Content starts
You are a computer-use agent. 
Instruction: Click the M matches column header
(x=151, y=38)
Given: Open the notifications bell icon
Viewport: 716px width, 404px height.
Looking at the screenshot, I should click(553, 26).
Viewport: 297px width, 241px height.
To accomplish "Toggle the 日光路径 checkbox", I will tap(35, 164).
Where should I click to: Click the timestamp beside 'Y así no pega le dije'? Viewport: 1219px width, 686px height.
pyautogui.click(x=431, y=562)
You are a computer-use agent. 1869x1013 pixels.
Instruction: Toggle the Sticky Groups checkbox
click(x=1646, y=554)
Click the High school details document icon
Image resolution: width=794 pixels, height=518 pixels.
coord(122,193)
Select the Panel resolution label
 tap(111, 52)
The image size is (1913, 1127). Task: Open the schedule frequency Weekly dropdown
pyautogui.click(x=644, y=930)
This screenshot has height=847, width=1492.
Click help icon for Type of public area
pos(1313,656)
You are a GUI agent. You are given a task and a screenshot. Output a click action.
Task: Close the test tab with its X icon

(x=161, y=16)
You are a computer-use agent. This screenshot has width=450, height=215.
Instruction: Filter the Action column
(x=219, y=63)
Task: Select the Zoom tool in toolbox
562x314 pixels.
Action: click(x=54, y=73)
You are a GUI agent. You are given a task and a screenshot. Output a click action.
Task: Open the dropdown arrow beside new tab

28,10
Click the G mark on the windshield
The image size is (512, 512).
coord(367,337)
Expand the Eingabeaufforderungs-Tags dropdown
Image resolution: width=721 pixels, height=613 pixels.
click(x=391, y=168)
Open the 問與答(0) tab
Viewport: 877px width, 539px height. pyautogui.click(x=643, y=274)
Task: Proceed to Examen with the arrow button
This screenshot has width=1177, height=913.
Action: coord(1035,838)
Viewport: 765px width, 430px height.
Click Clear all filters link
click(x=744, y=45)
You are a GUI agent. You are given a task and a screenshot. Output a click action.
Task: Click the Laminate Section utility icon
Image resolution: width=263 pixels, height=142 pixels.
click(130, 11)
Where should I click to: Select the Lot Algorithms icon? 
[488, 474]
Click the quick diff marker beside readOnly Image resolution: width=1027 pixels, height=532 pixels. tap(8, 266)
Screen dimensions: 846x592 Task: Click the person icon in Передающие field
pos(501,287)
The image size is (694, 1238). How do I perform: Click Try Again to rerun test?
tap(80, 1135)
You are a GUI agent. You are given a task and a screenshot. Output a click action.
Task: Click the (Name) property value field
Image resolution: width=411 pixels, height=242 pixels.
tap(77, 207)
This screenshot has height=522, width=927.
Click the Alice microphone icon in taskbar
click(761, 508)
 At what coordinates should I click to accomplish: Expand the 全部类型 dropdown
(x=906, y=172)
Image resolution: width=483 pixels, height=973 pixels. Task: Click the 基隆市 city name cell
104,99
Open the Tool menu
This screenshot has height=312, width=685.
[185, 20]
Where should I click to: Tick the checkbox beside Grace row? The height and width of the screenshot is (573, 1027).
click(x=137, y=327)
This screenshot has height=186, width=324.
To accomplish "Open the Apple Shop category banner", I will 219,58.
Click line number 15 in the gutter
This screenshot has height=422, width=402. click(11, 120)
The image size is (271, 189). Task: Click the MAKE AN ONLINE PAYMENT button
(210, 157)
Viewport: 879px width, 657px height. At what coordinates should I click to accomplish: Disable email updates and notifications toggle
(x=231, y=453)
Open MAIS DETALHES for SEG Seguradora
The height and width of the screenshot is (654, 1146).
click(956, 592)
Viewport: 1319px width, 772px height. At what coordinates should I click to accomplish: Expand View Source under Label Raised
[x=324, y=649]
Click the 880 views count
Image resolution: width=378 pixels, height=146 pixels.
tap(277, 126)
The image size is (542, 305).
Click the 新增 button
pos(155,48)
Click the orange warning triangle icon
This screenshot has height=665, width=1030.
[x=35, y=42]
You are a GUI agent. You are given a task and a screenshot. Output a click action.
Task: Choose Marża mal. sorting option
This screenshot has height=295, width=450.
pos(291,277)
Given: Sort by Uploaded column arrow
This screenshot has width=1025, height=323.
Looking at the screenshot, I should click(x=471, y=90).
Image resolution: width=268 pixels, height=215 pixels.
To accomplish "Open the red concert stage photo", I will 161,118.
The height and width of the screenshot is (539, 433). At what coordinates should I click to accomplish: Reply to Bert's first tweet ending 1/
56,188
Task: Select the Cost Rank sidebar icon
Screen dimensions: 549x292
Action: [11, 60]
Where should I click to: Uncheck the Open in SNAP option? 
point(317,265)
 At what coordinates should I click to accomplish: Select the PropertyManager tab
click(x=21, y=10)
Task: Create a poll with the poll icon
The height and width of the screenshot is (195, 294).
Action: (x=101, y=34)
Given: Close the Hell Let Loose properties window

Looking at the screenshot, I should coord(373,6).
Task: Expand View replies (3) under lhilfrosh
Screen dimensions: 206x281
Content ends
Work out how many lines in the entries contain "will" and give that number alone.

• Finished exercise: 3